Panduan Lengkap Budidaya Insulin, Daun Kaya Manfaat & Khasiat!

Daun Insulin mempunyai nama latin Smallanthus sonchifolius. Daun ini populer pula dengan sebutan daun yakon yang termasuk tumbuhan tahunan tradisional yang berkembang biak di wilayah Andes utara serta tengah dari negara Kolumbia menuju Argentina utara.

Untuk Anda yang tertarik mencoba membudidayakan daun insulin, simaklah panduan cara-cara budidaya berikut ini :

Sediakan bibit benih berupa anakan yang berasal dari tumbuhan tua (tumbuhan yang tua berkisar 7–8 anakan). Selanjutnya pisahkan memakai cara mencabutnya dari indukan, namun tak mengacau sistem perakaran.

Lalu tanamanlah anakan pada bedengan tanah guna pembibitan memakai jarak tanam sekitar 10×10 cm. Bibit benih ready di tanam ketika berusia 14 hari sesudah di tanam dan dimasukkan ke dalam polybag ataupun ketika ketinggian bibit sekitar 5 cm. Sembaring menanti bibit diap guna ditanam, gemburkan tanah memakai cangkul sampai kedalaman sekitar 30– 40 cm. Maksudnya untuk mempermudah perkembangan bagian akar.

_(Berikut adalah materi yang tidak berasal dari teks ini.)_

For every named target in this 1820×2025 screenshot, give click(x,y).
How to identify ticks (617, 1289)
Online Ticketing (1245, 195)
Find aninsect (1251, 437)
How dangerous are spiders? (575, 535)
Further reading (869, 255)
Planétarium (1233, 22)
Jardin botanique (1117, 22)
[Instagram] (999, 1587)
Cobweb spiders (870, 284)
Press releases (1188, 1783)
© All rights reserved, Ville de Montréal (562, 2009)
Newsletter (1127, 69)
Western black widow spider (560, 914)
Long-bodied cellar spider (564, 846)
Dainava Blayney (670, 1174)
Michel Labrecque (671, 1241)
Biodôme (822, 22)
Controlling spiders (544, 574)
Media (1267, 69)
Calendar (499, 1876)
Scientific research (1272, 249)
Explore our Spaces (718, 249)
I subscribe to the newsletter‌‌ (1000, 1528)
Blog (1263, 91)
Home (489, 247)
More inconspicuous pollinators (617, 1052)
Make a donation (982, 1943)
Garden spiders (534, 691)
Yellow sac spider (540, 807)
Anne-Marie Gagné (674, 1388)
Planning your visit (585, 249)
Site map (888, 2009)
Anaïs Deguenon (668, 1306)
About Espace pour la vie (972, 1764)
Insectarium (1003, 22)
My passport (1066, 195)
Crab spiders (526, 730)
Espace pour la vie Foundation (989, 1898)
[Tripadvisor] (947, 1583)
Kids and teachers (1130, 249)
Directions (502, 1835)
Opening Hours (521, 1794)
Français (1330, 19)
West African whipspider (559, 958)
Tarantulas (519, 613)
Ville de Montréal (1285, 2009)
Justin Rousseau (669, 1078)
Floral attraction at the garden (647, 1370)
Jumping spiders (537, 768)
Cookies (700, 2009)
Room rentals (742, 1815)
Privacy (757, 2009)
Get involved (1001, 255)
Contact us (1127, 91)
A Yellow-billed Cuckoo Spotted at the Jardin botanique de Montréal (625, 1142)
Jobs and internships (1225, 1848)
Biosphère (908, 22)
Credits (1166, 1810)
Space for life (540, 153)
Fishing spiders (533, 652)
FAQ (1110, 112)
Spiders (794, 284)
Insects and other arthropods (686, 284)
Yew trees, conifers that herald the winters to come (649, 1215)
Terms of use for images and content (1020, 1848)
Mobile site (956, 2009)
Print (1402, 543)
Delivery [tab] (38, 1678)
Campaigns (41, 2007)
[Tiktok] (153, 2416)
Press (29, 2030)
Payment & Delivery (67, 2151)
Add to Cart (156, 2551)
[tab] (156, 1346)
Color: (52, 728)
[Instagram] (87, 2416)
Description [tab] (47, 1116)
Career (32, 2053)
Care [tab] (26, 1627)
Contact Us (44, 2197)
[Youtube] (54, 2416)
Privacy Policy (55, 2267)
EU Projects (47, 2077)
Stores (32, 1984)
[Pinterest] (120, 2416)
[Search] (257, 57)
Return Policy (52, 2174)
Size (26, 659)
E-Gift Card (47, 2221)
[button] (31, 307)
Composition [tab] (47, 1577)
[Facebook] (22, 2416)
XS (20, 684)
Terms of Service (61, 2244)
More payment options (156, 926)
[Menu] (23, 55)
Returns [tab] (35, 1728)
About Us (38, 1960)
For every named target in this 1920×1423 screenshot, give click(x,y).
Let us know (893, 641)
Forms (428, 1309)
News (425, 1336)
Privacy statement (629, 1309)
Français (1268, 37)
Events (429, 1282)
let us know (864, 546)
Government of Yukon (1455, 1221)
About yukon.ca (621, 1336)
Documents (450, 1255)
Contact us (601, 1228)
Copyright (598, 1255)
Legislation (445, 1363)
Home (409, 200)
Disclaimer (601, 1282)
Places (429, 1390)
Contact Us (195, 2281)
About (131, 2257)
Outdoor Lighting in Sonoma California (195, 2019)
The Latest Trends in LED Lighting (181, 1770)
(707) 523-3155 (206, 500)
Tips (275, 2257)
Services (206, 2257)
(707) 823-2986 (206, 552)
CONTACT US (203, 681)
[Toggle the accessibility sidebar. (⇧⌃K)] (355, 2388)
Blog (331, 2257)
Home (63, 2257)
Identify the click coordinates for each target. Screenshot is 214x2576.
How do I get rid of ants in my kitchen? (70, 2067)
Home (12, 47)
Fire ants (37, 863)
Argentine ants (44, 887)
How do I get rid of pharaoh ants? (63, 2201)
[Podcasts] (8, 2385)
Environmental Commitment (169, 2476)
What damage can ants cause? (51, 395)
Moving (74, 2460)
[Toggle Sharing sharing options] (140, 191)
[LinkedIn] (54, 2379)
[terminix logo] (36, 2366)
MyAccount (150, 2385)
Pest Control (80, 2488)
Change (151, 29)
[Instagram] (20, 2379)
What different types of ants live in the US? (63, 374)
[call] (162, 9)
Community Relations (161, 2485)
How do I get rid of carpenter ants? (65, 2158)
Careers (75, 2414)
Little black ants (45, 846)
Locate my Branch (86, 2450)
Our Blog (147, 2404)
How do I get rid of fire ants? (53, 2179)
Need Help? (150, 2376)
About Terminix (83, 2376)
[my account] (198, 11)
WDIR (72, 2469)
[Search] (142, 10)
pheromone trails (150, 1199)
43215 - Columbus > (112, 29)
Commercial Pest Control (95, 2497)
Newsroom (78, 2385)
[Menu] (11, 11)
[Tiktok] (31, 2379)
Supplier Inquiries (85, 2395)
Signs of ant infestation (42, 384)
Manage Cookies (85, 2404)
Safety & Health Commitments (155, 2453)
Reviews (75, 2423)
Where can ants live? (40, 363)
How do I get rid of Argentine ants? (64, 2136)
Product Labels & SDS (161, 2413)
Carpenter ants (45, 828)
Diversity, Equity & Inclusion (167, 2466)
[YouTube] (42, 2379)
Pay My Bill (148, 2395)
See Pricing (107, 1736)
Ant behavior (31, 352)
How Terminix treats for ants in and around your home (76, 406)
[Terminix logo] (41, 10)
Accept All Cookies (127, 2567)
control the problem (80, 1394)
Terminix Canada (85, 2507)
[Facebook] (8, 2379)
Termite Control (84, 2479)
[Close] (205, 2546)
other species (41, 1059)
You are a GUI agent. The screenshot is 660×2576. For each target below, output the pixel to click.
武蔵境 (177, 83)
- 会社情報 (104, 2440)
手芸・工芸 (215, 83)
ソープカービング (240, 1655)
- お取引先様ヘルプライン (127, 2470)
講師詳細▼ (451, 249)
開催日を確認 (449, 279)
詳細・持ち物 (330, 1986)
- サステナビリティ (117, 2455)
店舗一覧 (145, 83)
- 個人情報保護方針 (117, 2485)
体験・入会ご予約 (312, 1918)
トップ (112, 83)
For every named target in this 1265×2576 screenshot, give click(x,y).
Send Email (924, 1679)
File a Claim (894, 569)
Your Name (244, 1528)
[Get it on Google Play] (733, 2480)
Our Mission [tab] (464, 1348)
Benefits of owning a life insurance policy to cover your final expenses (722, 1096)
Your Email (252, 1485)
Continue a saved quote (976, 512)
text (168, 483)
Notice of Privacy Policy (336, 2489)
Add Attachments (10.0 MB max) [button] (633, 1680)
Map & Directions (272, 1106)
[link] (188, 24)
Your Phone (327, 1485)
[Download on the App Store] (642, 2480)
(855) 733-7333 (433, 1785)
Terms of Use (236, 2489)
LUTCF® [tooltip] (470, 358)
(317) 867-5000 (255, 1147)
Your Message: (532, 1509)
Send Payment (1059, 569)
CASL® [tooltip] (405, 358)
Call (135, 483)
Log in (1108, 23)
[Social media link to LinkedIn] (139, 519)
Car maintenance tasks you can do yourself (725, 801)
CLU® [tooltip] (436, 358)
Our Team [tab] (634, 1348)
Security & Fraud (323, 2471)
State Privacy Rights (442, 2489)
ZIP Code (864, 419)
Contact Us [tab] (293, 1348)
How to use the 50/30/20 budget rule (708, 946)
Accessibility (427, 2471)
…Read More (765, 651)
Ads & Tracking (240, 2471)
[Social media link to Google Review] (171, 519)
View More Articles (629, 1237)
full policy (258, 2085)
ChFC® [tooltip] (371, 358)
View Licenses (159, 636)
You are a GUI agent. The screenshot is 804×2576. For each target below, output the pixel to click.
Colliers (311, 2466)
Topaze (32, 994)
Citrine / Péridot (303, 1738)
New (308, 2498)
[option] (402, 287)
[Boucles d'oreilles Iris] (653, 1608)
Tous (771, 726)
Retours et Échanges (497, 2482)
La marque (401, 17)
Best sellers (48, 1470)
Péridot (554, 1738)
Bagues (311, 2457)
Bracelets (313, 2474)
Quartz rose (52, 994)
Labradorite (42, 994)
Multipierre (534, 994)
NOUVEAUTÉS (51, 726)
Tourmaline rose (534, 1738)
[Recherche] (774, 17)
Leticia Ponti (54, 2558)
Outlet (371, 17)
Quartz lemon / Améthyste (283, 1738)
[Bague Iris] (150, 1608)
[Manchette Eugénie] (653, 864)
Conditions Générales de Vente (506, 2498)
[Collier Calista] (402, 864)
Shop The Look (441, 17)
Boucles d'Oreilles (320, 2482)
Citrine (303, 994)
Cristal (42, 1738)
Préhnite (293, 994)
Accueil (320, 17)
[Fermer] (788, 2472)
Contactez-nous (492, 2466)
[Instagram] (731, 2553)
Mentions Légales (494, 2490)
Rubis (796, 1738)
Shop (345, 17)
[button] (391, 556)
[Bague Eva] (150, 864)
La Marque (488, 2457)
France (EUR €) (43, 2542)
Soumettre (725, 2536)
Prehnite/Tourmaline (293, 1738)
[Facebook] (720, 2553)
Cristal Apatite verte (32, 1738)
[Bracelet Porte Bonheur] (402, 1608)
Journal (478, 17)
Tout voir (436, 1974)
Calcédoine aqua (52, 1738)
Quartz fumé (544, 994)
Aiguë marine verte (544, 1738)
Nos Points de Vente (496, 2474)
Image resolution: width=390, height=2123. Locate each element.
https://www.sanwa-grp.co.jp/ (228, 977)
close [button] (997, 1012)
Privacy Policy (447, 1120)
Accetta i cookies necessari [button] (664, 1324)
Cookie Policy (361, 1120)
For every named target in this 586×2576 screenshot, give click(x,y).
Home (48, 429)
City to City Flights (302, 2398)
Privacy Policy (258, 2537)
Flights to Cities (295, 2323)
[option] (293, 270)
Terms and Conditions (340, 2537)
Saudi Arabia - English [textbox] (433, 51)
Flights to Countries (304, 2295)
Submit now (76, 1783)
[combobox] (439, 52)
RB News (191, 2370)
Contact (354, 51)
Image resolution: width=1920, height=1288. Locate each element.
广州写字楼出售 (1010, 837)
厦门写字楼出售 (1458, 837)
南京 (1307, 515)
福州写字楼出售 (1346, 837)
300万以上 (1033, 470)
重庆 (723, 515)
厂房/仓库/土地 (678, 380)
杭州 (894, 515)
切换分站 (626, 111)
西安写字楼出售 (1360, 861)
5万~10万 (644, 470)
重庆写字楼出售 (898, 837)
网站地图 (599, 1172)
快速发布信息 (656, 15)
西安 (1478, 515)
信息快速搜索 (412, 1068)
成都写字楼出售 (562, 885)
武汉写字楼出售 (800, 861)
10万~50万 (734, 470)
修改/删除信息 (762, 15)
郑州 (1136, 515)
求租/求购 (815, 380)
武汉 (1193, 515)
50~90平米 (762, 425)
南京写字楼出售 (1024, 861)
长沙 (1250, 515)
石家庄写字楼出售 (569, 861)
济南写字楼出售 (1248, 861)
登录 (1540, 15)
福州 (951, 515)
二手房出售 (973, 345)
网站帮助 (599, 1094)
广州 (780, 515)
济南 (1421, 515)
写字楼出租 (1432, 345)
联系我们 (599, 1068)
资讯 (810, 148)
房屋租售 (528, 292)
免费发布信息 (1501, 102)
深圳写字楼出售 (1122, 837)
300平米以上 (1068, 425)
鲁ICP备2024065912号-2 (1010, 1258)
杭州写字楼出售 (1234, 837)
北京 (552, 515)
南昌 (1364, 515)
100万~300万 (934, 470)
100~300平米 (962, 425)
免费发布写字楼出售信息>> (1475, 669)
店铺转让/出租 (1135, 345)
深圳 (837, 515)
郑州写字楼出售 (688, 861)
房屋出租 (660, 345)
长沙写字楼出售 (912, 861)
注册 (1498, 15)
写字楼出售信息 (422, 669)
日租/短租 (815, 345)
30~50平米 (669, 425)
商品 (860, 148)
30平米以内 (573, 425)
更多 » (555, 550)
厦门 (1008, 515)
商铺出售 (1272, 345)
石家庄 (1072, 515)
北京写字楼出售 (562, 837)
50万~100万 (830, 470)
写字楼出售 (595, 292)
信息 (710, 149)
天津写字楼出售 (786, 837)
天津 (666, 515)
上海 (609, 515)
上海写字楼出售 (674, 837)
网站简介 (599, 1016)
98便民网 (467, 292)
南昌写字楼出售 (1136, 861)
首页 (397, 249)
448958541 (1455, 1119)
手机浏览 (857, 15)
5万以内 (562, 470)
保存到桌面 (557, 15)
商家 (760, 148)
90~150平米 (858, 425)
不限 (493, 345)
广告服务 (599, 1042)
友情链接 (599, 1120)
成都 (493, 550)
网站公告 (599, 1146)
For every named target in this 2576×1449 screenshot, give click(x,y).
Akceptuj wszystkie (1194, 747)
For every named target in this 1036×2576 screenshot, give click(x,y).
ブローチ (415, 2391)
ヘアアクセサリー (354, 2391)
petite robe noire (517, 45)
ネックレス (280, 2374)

# Baca juga artikel berikut Berbagai Hama & Penyakit Pada Tomat, Serta Cara Penanganan Tepatnya!

Bikinlah bedengan dengan ukuran sekitar 1×3 m. Tiap bedengan terdapat kira-kira 12 tumbuhan memakai jarak tanam sekitar 50×50 cm. Jarak antar tiap bendengan sekitar 1 meter. Maka, pada lahan 1 hektar ada sekitar 1.666 bedengan serta dengan jumlah populasi sekitar 19.992 tumbuhan. Kasih sekitar 500 gram pupuk dari kotoran kambing masak tiap lubang tanam ataupun 6 kg tiap bedengan. Pupuk selanjutnya disebarkan pada permukaan di bedengan serta dicampur aduk secara merata.

Selanjutnya tutup lagi bedengan menggunakan mulsa plastik.

Kemudian buat lubang dengan diameter 10 cm pada permukaan plastik mulsa memakai jarak antar lubang sekitar 50×50 cm.

Lalu pindah dan letakkan bibit dari polybag menuju lubang tanam. Langkah penanaman lebih baik dikerjakan ketika awal musim hujan maupun umumnya September.

Lewat 15 hari sesudah ditanam, kasih pupuk lanjutan seperti pupuk KCl. Pupuk dilarutkan memakai konsentrasi sekitar 4 kg tiap 200 liter air/1 drum, selanjutnya sebarkan 50 ml ke tiap lubang tanam. Tiap-tiap drum larutan pupuk hanya cukup guna area lahan 2.000 m2.

Selanjutnya sirami tumbuhan dengan rutin. Ketika memasuki musim hujan siram 2 minggu sekali, jika ketika musim kemarau kerjakan sekitar 5 hari sekali. Dan juga penyiangan hanya sekali ketika usia 1 bulan sesudah pindah tanam.

Daun insulin/yakon ini bisa dipanen ketika usia 2,5 bulan sesudah tanam. Pemanenan awal guna merangsang perkemabangan daun. Lakukan pemanenan daun yakon sampai tinggal 2–3 helai daun pucuk. Panen kembali dari tumbuhan yang sama sekitar 25–30 hari sesudah panen. Insulin/yakon ini bsia dipanen sampai usia 7–8 bulan maupun sekitar 6 kali panen pada 1 siklus masa budidaya.